Automated noninvasive blood pressure monitors: a Food and Drug Administration review perspective
Automated NIBPs, including those in kiosk format, are currently regulated as class II (moderate risk) medical devices. Most class II devices, including NIBPs, are medium-risk devices that by law must be cleared through the 510(k) premarket notification process whereby new devices must demonstrate ‘substantial equivalence’ to a legally marketed device that is not subject to premarket approval (https://www.accessdata.fda.gov/scripts/cdrh/cfdocs/cfcfr/cfrsearch.cfm?fr=870.1130). As these devices are not implanted, are not life-sustaining, and are not life-supporting, FDA has determined that NIBPs are class II medical devices.
Standards are routinely developed by knowledgeable industry, academic and regulatory experts in international bodies to allow more efficient and consistent evaluation of medical devices. The vast majority of NIBP devices have conformed to voluntary consensus standards that ensure the basic safety, essential performance, and clinical validity of these devices. Whether complying with the previous Association for the Advancement of Medical Instrumentation (AAMI) SP10 standard, or the current AAMI/ANSI/ISO 81060-2 (American National Standards Institute/International Organization for Standards) (http://my.aami.org/aamiresources/previewfiles/8106002_1306_preview.pdf) and AAMI/ANSI/IEC 80601-2-30 (International Electrotechnical Commission) (http://webstore.ansi.org/RecordDetail.aspx?sku=ANSI%2fAAMI%2fIEC+80601-2-30%3a2009+and+AM+1%3a2013), all NIBP manufacturers must demonstrate basic safety and essential performance and be subjected to a clinical validation as part of demonstrating substantial equivalence to a predicate device. The standards currently do not require the testing to be completed by an independent third party. It should be noted that multiple clauses in 80601-2-30 are related to identification of the cuff size on the outside of the device and ensuring users know how to properly apply the device. In addition, clinical validation protocols and acceptance criteria identified in 81060-2 are very prescriptive and detailed. This process enables the FDA review team to analyze this information without the need to consult qualified experts outside the agency. However, this process does not preclude the agency from soliciting external comments when the need arises. Finally, if a manufacturer elects not to comply with the voluntary standards previously listed, the manufacturer would still be required to demonstrate basic safety and essential performance, including completing an equivalent clinical validation.

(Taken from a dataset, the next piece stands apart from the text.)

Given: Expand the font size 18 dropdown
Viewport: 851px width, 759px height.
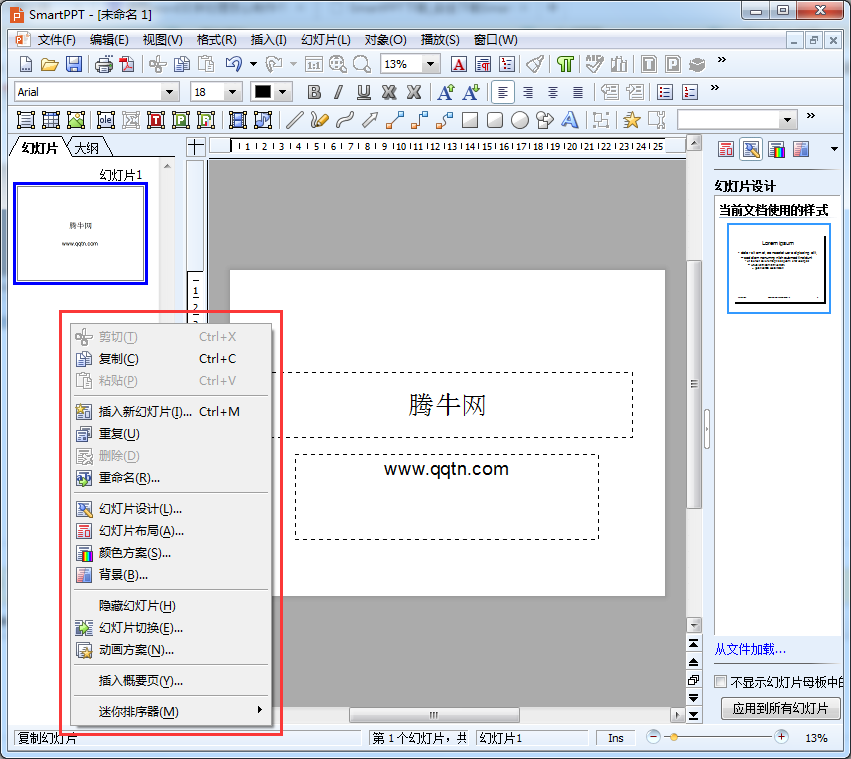Looking at the screenshot, I should click(233, 92).
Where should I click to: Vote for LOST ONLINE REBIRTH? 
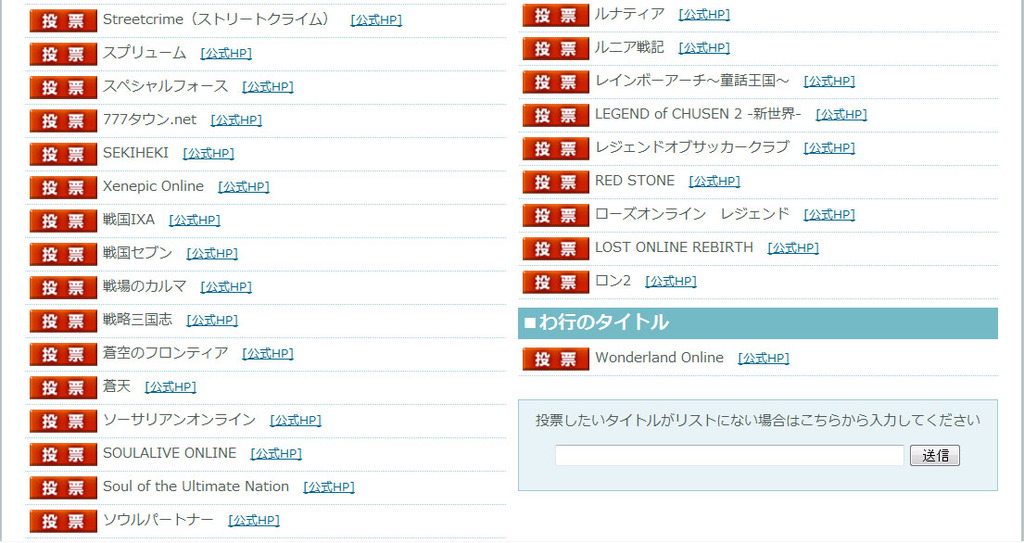[555, 249]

Dr. Alpert has also raised concerns about FDA evaluation of a ‘change’ to a previously cleared class II device. A manufacturer who has other previously cleared devices may submit a 510(k) submission for a new device based on the design of existing devices. Changes that may affect the device’s blood pressure algorithm or components related to the measurement, such as the cuff, would likely require bench and clinical testing. In certain circumstances, such as changes to the outer shell, changes to the number of users or memory, or the addition of wireless communication, FDA would not require a new complete set of testing. Instead, FDA review would focus on those changes made to the device and require testing or information to demonstrate the device continues to be substantially equivalent to the identified predicate. FDA would rely on the information and testing from the predicate device and consider it applicable to the new device where appropriate. Importantly, FDA would not require clinical validation in the examples listed above if the changes did not affect the device’s blood pressure algorithm or components related to the measurement such as the cuff. It should be noted that the approach discussed above is a typical application of the FDA 510(k) review paradigm.